Problem details
Each line of the data should be transcribed exactly as given.

_____

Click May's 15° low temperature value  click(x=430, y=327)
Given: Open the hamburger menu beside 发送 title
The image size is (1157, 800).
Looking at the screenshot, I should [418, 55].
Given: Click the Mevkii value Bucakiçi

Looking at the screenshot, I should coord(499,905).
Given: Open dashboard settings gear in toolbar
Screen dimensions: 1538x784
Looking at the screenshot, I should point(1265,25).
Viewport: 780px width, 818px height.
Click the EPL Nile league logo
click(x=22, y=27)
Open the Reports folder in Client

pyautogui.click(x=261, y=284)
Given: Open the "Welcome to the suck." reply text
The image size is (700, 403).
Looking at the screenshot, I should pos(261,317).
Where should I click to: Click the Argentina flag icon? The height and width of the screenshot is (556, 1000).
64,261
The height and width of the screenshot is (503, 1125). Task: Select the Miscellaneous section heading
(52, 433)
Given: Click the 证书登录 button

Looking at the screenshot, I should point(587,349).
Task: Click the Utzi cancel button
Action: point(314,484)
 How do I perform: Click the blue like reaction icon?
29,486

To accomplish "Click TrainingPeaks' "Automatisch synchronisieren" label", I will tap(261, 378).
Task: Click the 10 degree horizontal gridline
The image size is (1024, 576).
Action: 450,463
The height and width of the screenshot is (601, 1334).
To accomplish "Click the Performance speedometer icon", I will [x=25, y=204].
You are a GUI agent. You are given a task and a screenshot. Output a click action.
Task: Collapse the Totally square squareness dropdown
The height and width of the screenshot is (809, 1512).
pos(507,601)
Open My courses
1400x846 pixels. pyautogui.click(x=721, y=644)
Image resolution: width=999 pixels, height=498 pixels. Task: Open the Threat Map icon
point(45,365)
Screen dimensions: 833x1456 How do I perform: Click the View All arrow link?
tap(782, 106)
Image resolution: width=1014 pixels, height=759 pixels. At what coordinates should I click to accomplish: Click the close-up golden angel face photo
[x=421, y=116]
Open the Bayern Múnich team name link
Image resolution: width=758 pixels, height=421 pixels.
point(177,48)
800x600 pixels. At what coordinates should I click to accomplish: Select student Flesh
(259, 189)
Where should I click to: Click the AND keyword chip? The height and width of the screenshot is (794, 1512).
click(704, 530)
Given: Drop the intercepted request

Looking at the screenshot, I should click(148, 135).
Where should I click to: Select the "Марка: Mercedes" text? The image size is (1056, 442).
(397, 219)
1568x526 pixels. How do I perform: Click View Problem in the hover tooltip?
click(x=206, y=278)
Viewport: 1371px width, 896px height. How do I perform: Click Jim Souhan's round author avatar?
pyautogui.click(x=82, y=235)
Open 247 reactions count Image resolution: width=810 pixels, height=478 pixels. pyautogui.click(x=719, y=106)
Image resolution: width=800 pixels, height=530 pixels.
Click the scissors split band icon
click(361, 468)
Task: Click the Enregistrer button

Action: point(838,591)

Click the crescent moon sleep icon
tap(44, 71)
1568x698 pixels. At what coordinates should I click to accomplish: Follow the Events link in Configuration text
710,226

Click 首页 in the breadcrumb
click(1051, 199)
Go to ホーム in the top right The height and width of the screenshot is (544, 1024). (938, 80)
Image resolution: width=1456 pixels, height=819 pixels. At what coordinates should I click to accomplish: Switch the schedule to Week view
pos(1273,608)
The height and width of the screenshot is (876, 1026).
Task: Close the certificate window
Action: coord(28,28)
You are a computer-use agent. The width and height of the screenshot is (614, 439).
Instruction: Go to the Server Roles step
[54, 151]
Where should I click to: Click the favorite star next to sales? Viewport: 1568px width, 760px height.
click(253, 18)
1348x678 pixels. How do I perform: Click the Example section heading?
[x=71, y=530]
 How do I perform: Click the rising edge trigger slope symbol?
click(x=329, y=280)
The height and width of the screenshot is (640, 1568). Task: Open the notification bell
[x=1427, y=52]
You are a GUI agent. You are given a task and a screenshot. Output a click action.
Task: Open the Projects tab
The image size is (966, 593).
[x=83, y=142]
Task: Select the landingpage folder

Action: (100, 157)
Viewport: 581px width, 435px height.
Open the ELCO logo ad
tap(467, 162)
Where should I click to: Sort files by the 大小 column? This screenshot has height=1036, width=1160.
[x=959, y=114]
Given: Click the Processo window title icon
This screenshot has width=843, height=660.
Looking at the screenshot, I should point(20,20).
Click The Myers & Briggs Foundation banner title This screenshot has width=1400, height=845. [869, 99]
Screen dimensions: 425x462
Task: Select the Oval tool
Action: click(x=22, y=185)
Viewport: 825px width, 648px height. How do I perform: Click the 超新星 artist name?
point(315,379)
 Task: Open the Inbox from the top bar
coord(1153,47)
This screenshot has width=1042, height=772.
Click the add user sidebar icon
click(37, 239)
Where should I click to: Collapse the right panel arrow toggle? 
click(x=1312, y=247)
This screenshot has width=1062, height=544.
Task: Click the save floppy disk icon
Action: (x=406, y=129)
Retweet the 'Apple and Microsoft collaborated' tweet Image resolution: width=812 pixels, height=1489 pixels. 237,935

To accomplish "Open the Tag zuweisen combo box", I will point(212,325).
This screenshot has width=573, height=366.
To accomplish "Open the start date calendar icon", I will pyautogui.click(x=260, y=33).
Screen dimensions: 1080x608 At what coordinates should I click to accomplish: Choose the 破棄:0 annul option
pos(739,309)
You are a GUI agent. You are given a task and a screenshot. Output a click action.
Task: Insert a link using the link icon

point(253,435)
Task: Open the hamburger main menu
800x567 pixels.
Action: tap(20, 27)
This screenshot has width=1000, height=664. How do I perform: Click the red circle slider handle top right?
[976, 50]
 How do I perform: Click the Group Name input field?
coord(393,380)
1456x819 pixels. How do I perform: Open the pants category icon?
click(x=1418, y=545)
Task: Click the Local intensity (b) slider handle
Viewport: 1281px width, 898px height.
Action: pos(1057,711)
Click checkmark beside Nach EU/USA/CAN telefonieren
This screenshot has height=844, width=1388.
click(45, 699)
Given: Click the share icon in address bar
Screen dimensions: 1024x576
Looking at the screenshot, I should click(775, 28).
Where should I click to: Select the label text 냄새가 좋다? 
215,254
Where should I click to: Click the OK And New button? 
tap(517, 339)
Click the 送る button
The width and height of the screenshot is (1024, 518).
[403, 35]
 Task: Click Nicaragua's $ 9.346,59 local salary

_____

Response to this task
Click May's 15° low temperature value  click(x=430, y=327)
Given: Open the hamburger menu beside 发送 title
The image size is (1157, 800).
Looking at the screenshot, I should [418, 55].
Given: Click the Mevkii value Bucakiçi

Looking at the screenshot, I should coord(499,905).
Given: Open dashboard settings gear in toolbar
Screen dimensions: 1538x784
Looking at the screenshot, I should point(1265,25).
Viewport: 780px width, 818px height.
Click the EPL Nile league logo
click(x=22, y=27)
Open the Reports folder in Client

pyautogui.click(x=261, y=284)
Given: Open the "Welcome to the suck." reply text
The image size is (700, 403).
Looking at the screenshot, I should pos(261,317).
Where should I click to: Click the Argentina flag icon? The height and width of the screenshot is (556, 1000).
64,261
The height and width of the screenshot is (503, 1125). Task: Select the Miscellaneous section heading
(52, 433)
Given: Click the 证书登录 button

Looking at the screenshot, I should point(587,349).
Task: Click the Utzi cancel button
Action: point(314,484)
 How do I perform: Click the blue like reaction icon?
29,486

To accomplish "Click TrainingPeaks' "Automatisch synchronisieren" label", I will tap(261, 378).
Task: Click the 10 degree horizontal gridline
The image size is (1024, 576).
Action: 450,463
The height and width of the screenshot is (601, 1334).
To accomplish "Click the Performance speedometer icon", I will [x=25, y=204].
You are a GUI agent. You are given a task and a screenshot. Output a click action.
Task: Collapse the Totally square squareness dropdown
The height and width of the screenshot is (809, 1512).
pos(507,601)
Open My courses
1400x846 pixels. pyautogui.click(x=721, y=644)
Image resolution: width=999 pixels, height=498 pixels. Task: Open the Threat Map icon
point(45,365)
Screen dimensions: 833x1456 How do I perform: Click the View All arrow link?
tap(782, 106)
Image resolution: width=1014 pixels, height=759 pixels. At what coordinates should I click to accomplish: Click the close-up golden angel face photo
[x=421, y=116]
Open the Bayern Múnich team name link
Image resolution: width=758 pixels, height=421 pixels.
point(177,48)
800x600 pixels. At what coordinates should I click to accomplish: Select student Flesh
(259, 189)
Where should I click to: Click the AND keyword chip? The height and width of the screenshot is (794, 1512).
click(704, 530)
Given: Drop the intercepted request

Looking at the screenshot, I should click(148, 135).
Where should I click to: Select the "Марка: Mercedes" text? The image size is (1056, 442).
(397, 219)
1568x526 pixels. How do I perform: Click View Problem in the hover tooltip?
click(x=206, y=278)
Viewport: 1371px width, 896px height. How do I perform: Click Jim Souhan's round author avatar?
pyautogui.click(x=82, y=235)
Open 247 reactions count Image resolution: width=810 pixels, height=478 pixels. pyautogui.click(x=719, y=106)
Image resolution: width=800 pixels, height=530 pixels.
Click the scissors split band icon
click(361, 468)
Task: Click the Enregistrer button

Action: point(838,591)

Click the crescent moon sleep icon
tap(44, 71)
1568x698 pixels. At what coordinates should I click to accomplish: Follow the Events link in Configuration text
710,226

Click 首页 in the breadcrumb
click(1051, 199)
Go to ホーム in the top right The height and width of the screenshot is (544, 1024). (938, 80)
Image resolution: width=1456 pixels, height=819 pixels. At what coordinates should I click to accomplish: Switch the schedule to Week view
pos(1273,608)
The height and width of the screenshot is (876, 1026).
Task: Close the certificate window
Action: coord(28,28)
You are a computer-use agent. The width and height of the screenshot is (614, 439).
Instruction: Go to the Server Roles step
[54, 151]
Where should I click to: Click the favorite star next to sales? Viewport: 1568px width, 760px height.
click(253, 18)
1348x678 pixels. How do I perform: Click the Example section heading?
[x=71, y=530]
 How do I perform: Click the rising edge trigger slope symbol?
click(x=329, y=280)
The height and width of the screenshot is (640, 1568). Task: Open the notification bell
[x=1427, y=52]
You are a GUI agent. You are given a task and a screenshot. Output a click action.
Task: Open the Projects tab
The image size is (966, 593).
[x=83, y=142]
Task: Select the landingpage folder

Action: (100, 157)
Viewport: 581px width, 435px height.
Open the ELCO logo ad
tap(467, 162)
Where should I click to: Sort files by the 大小 column? This screenshot has height=1036, width=1160.
[x=959, y=114]
Given: Click the Processo window title icon
This screenshot has width=843, height=660.
Looking at the screenshot, I should point(20,20).
Click The Myers & Briggs Foundation banner title This screenshot has width=1400, height=845. [869, 99]
Screen dimensions: 425x462
Task: Select the Oval tool
Action: click(x=22, y=185)
Viewport: 825px width, 648px height. How do I perform: Click the 超新星 artist name?
point(315,379)
 Task: Open the Inbox from the top bar
coord(1153,47)
This screenshot has width=1042, height=772.
Click the add user sidebar icon
click(37, 239)
Where should I click to: Collapse the right panel arrow toggle? 
click(x=1312, y=247)
This screenshot has width=1062, height=544.
Task: Click the save floppy disk icon
Action: (x=406, y=129)
Retweet the 'Apple and Microsoft collaborated' tweet Image resolution: width=812 pixels, height=1489 pixels. 237,935

To accomplish "Open the Tag zuweisen combo box", I will point(212,325).
This screenshot has width=573, height=366.
To accomplish "Open the start date calendar icon", I will pyautogui.click(x=260, y=33).
Screen dimensions: 1080x608 At what coordinates should I click to accomplish: Choose the 破棄:0 annul option
pos(739,309)
You are a GUI agent. You are given a task and a screenshot. Output a click action.
Task: Insert a link using the link icon

point(253,435)
Task: Open the hamburger main menu
800x567 pixels.
Action: tap(20, 27)
This screenshot has width=1000, height=664. How do I perform: Click the red circle slider handle top right?
[976, 50]
 How do I perform: Click the Group Name input field?
coord(393,380)
1456x819 pixels. How do I perform: Open the pants category icon?
click(x=1418, y=545)
Task: Click the Local intensity (b) slider handle
Viewport: 1281px width, 898px height.
Action: pos(1057,711)
Click checkmark beside Nach EU/USA/CAN telefonieren
This screenshot has height=844, width=1388.
click(45, 699)
Given: Click the share icon in address bar
Screen dimensions: 1024x576
Looking at the screenshot, I should click(775, 28).
Where should I click to: Select the label text 냄새가 좋다? 
215,254
Where should I click to: Click the OK And New button? 
tap(517, 339)
Click the 送る button
The width and height of the screenshot is (1024, 518).
[403, 35]
 Task: Click Nicaragua's $ 9.346,59 local salary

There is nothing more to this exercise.